What to Do When Air Quality Is Bad: AQI Guide and Safety Tips
Alexis Thornton
2 hours agoThe air around you carries more than oxygen. On any given day, it may also hold wildfire smoke from thousands of miles away, dust blown across the Atlantic from the Sahara, ground-level ozone cooked by summer heat, and pollen thick enough to coat your windshield. When those particles reach high enough concentrations, breathing becomes work for your body. The Air Quality Index was built to tell you when that threshold is being crossed and how seriously.
How the AQI Scale Works
The Air Quality Index runs from 0 to 500. Lower numbers mean cleaner air.

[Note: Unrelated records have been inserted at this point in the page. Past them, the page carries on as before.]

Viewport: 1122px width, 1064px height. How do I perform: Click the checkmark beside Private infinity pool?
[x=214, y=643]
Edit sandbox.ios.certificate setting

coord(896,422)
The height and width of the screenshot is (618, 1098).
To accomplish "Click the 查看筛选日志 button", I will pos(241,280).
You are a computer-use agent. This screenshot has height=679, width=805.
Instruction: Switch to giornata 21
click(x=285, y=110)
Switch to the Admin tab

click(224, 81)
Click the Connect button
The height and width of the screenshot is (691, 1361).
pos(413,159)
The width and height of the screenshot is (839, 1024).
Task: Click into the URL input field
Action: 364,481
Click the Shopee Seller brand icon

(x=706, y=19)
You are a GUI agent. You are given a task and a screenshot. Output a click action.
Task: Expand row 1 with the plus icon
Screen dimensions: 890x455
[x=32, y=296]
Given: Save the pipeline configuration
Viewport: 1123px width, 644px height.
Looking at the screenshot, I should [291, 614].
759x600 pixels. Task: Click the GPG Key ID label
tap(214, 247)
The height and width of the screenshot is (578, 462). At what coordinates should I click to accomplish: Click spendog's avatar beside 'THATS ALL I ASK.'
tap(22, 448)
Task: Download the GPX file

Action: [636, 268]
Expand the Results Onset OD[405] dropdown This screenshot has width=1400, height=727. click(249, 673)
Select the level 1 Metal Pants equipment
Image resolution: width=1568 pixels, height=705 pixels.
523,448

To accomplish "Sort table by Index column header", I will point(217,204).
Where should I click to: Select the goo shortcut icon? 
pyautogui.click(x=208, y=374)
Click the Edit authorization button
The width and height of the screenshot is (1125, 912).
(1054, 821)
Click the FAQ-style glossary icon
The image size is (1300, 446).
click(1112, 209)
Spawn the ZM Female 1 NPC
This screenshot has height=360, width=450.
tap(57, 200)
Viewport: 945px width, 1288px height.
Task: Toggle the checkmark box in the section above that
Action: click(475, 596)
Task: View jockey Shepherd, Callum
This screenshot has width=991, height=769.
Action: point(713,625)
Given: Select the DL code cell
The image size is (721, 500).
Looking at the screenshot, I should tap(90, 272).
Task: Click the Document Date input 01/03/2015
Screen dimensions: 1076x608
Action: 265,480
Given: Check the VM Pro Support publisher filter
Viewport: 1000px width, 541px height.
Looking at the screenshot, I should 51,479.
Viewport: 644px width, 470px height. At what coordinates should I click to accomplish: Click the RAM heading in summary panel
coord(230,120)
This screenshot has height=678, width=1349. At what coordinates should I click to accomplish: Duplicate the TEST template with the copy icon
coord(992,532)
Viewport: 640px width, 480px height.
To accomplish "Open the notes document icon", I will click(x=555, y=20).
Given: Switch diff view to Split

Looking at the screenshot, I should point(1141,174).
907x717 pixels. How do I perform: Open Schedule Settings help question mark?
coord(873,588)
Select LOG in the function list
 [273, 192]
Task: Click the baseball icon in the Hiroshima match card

The scale is divided into six color-coded categories: Good (0 to 50), Moderate (51 to 100), Unhealthy for Sensitive Groups (101 to 150), Unhealthy (151 to 200), Very Unhealthy (201 to 300), and Hazardous (301 and above). AQI readings are calculated from five major pollutants regulated by the Clean Air Act: ground-level ozone, particle pollution, carbon monoxide, sulfur dioxide, and nitrogen dioxide.
According to AirNow, the EPA-operated service providing real-time air quality data, most healthy adults can go about normal activity at Moderate levels with minimal concern. The calculus shifts at 100, where people with heart or lung disease, older adults, and children should begin reducing prolonged outdoor exertion.